Essences rares et une collection de tilleuls…

La région bénéficie d’un climat semi-continental : l’été est marqué par des grosses chaleurs et sécheresses récurrentes et les hivers sont froids, affichant souvent -7°C durant la nuit. Le sol est argilolimoneux, composé d’argiles compactes, à pH neutre à acide. Cette terre « blanche », donc peu humifère, offre des conditions difficiles pour les jardins. Malgré tout, l’arboretum héberge beaucoup d’essences rares comme le Chaenomeles cathayensis, l’Aesculus californica, le Firmania platinifolia, le Mallotus japonicus, l’Aesculus splendens… et une collection de tilleuls, classée nationale en 2000 par le CCVS (Conservatoire des Collections Végétales Spécialisées). Son recensement de 2010 a permis d’inventorier 31 espèces pures, 8 espèces hybrides et 25 cultivars provenant de trois continents, l’Amérique, l’Asie et l’Europe.


 

Un arbre qui défie le temps…

L’histoire du tilleul remonterait à 55 millions d’années, l’espèce faisant partie de la flore éocène. En effet, la famille des Tiliacées appartient à l’ordre des malvales, un branchement d’Angiospermes, très important et déjà différentié au début du Tertiaire, comme les baobabs ou les cacaoyers.
Les tilleuls ne poussent que dans l’hémisphère Nord où l’on recense environ 45 espèces. Le nom tilleul tire son origine du nom grec de son liber (pellicule située entre l’écorce et l’aubier). Les grecs utilisaient tilos pour faire du papier et ce mot fut repris par la langue latine sous la forme tilia. De nombreux noms de familles et de villes « cachent » le nom tilleul dans leur patrimoine. C’est le cas de Delteil, de Duteil ou encore de Chantilly…
Au fil des siècles, de nombreux mythes fondateurs et légendes ont conféré à cet arbre aux feuilles cordiformes des pouvoirs magiques et thérapeutiques. Le tilleul symbolise l’apaisement, évoque la fidélité éternelle, protège, comme le chêne, les temples des dieux.
Aux lendemains de la Révolution Française, on planta dans chaque village un tilleul, « l’arbre de la liberté », autour duquel on dansait au 14 juillet.
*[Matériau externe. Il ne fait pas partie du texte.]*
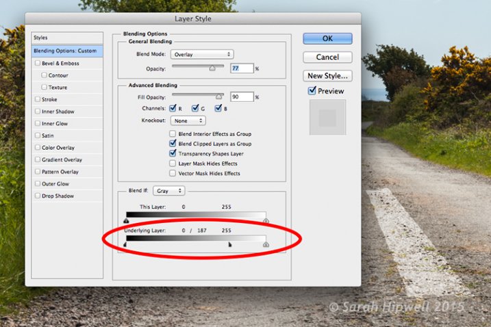
Task: Uncheck the R channel checkbox
Action: [x=173, y=108]
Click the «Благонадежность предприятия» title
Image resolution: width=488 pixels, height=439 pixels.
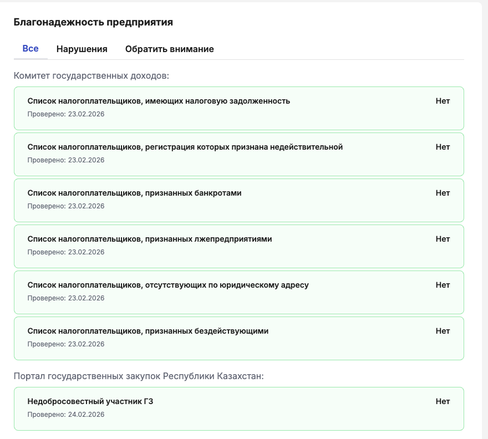(93, 22)
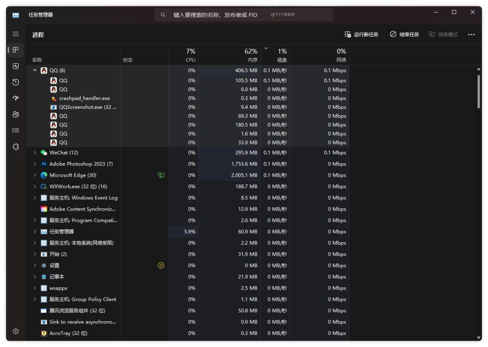Sort by the 内存 memory column header
The height and width of the screenshot is (347, 488).
click(252, 60)
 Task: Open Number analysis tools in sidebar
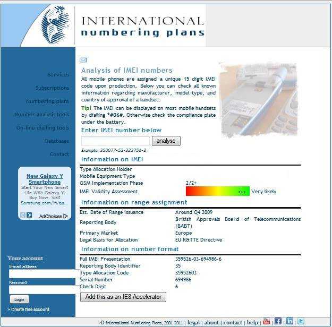pyautogui.click(x=41, y=115)
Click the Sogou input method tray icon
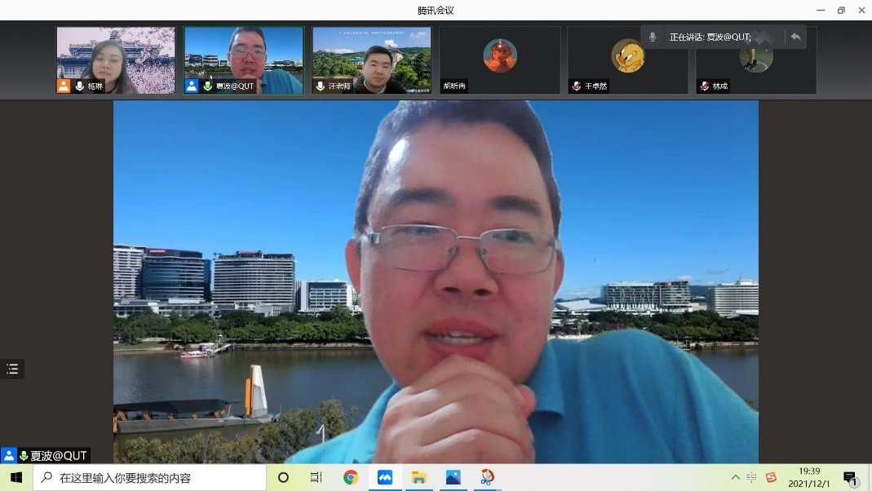Viewport: 872px width, 491px height. pos(771,478)
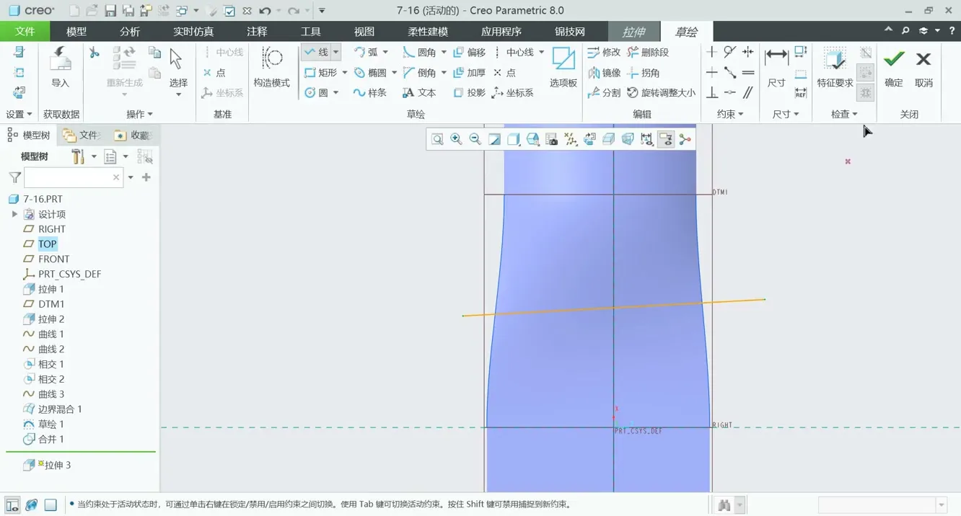961x516 pixels.
Task: Open the 选项板 (Palette) tool
Action: [x=563, y=67]
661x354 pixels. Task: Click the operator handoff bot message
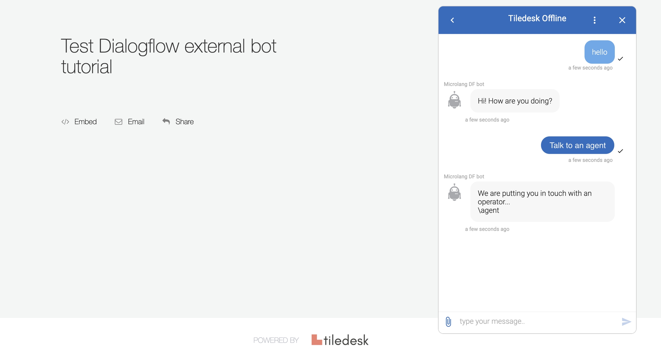(x=542, y=202)
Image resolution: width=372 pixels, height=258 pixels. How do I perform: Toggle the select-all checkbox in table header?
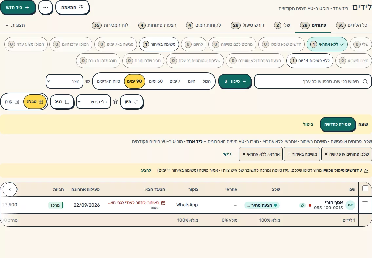[365, 188]
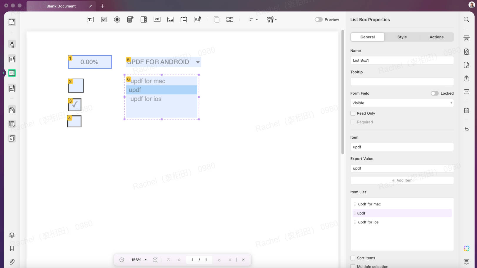Toggle the Preview switch
The image size is (477, 268).
click(318, 19)

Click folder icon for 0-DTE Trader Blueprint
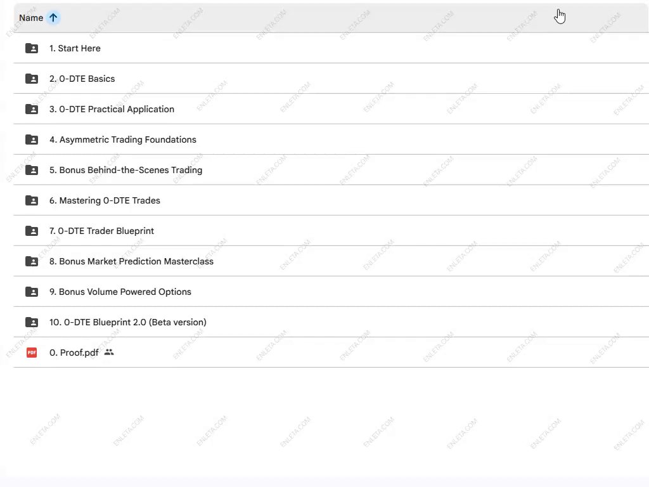32,231
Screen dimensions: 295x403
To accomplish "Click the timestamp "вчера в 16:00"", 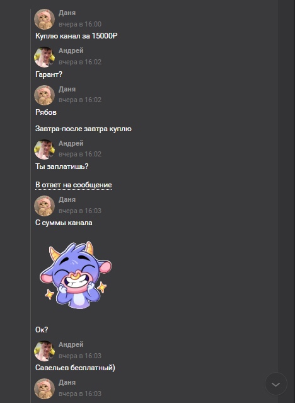I will (x=80, y=24).
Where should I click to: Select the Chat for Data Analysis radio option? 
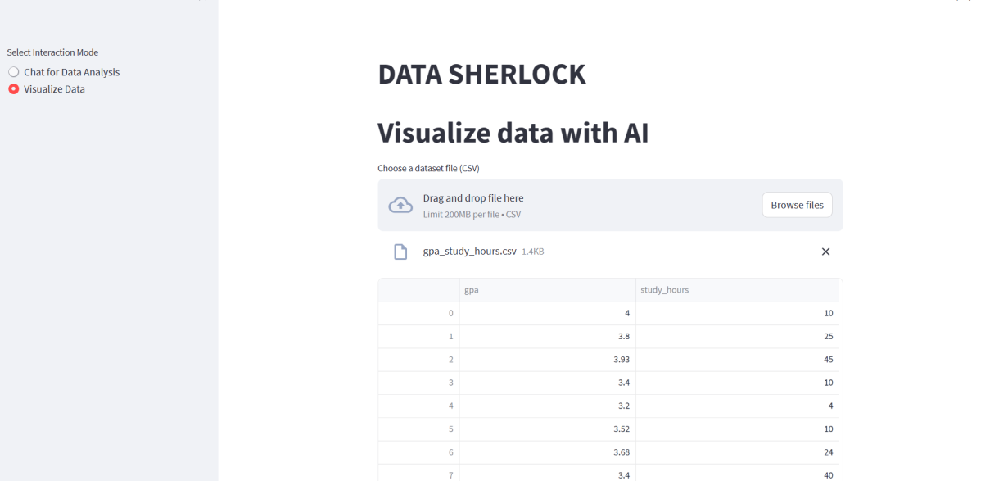pyautogui.click(x=13, y=72)
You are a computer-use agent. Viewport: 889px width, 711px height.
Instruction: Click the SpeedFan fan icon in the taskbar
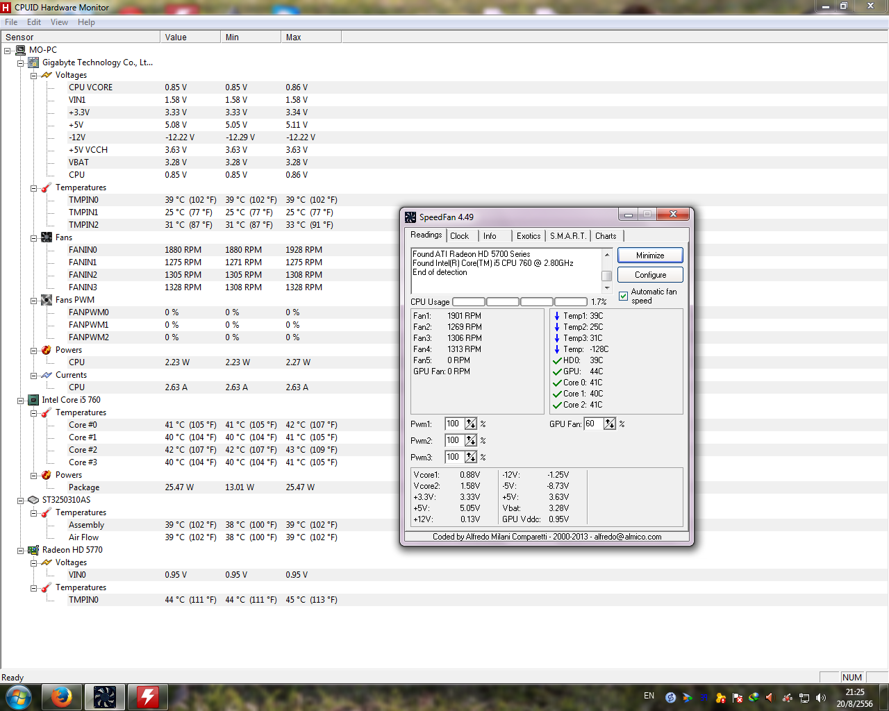pyautogui.click(x=105, y=696)
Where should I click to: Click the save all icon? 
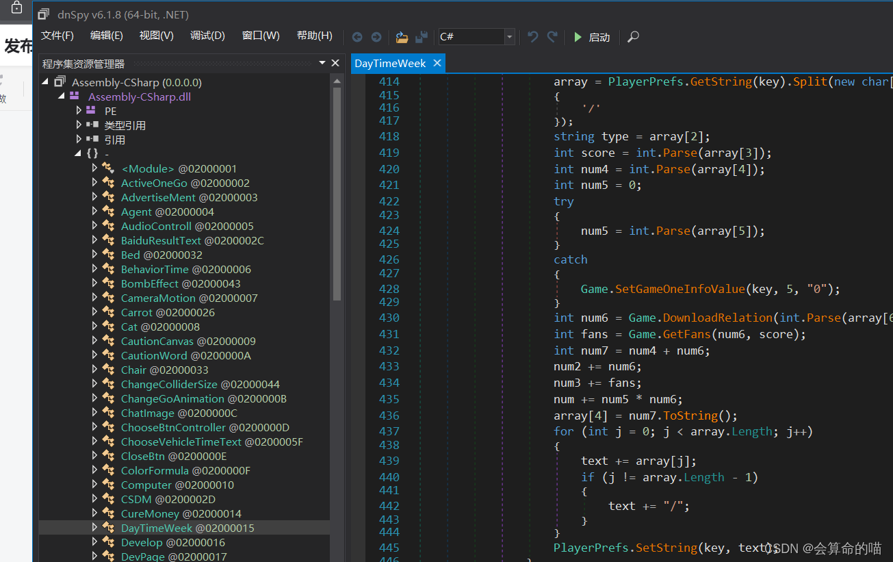click(x=422, y=37)
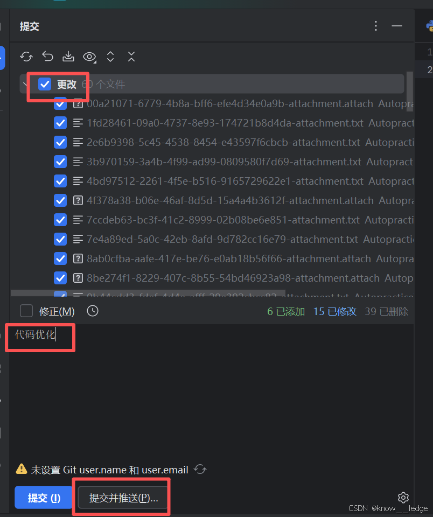Show commit message history clock icon

tap(93, 311)
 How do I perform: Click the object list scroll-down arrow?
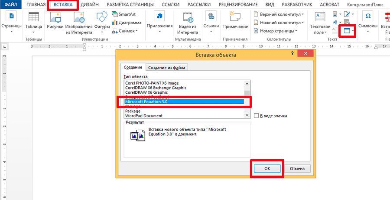[x=247, y=115]

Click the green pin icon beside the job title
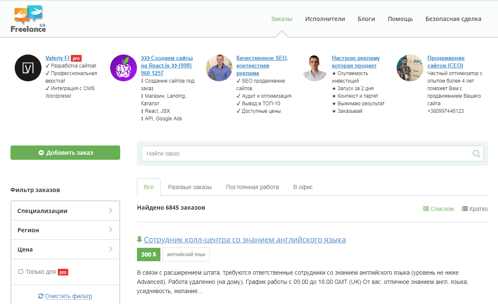coord(139,240)
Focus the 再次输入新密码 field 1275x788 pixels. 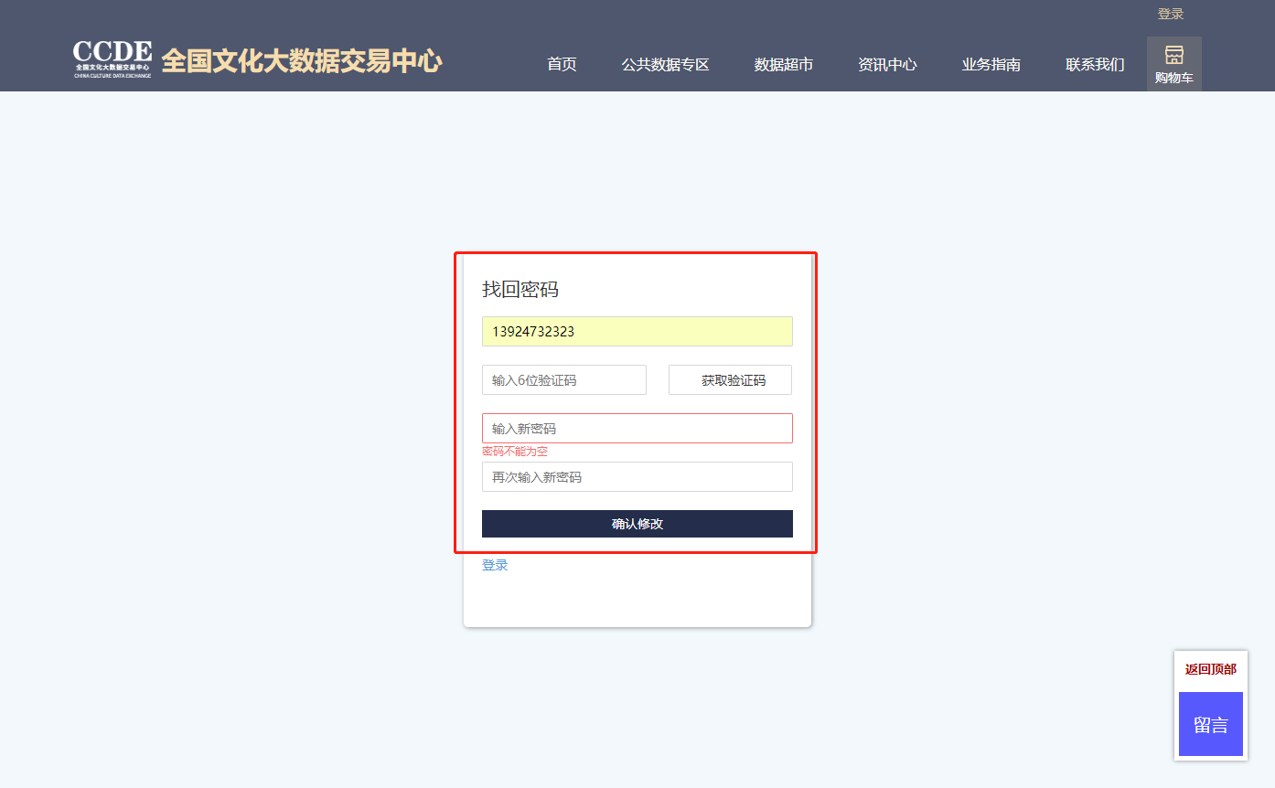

Les tilleuls sont des plantes à graine, les angiospermes (de angeios, récipient et sperma, graine). Ces arbres feuillus mesurent entre 10 et 50 mètres de haut. Ils peuvent vivre plusieurs centaines, voire plus d’un millier d’années pour certains sujets remarquables. L’écorce est lisse, épaisse, fibreuse, de couleur grise, elle se craquelle à maturité. Les rameaux sont alternes. La plupart de tilleuls apprécient le climat continental, les hivers froids et les étés chauds.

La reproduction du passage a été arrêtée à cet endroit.